_AIM OF THE EXERCISE_:
After locating the line with "Viewport: 812px width, 513px height." in the data that follows, return it and every later line exactly, up to and including the line with "Instruction: Click the LF Glow push button".

_AVAILABLE DATA_:

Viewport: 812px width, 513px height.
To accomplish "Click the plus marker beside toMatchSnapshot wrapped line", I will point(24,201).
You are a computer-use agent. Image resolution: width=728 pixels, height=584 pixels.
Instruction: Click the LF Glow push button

...

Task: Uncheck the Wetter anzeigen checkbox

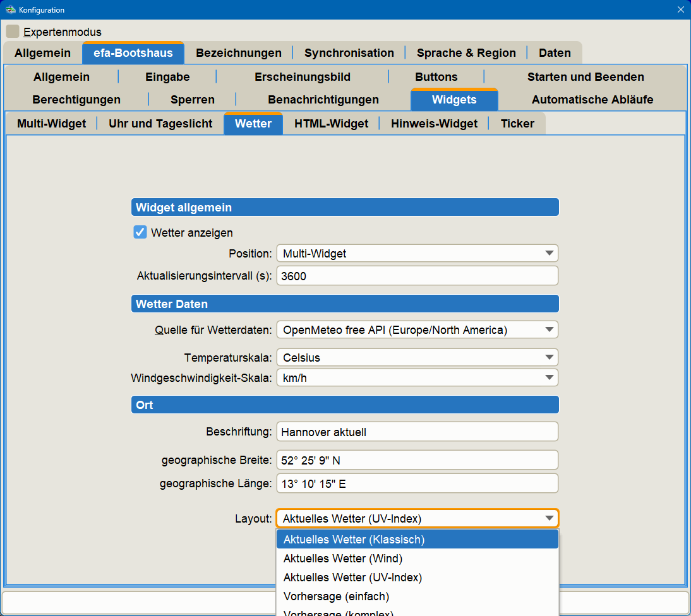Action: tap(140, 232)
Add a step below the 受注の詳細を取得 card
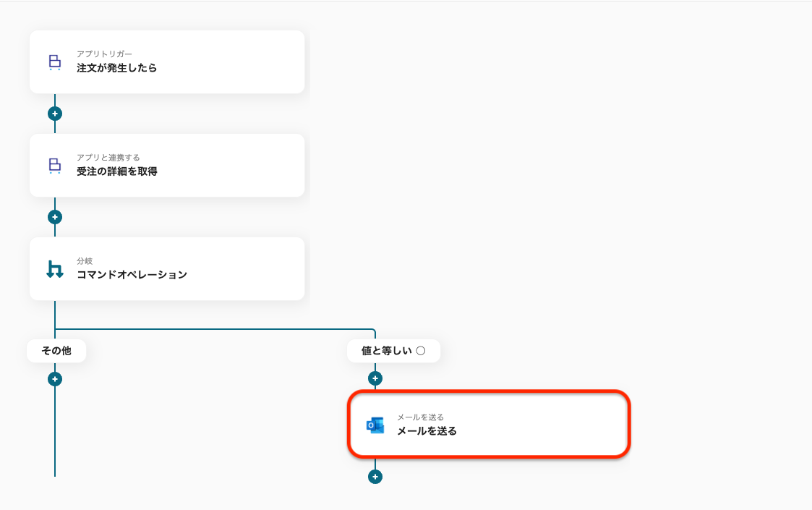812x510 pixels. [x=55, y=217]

_EXERCISE RESPONSE_:
Viewport: 812px width, 513px height.
To accomplish "Click the plus marker beside toMatchSnapshot wrapped line", I will point(24,201).
You are a computer-use agent. Image resolution: width=728 pixels, height=584 pixels.
Instruction: Click the LF Glow push button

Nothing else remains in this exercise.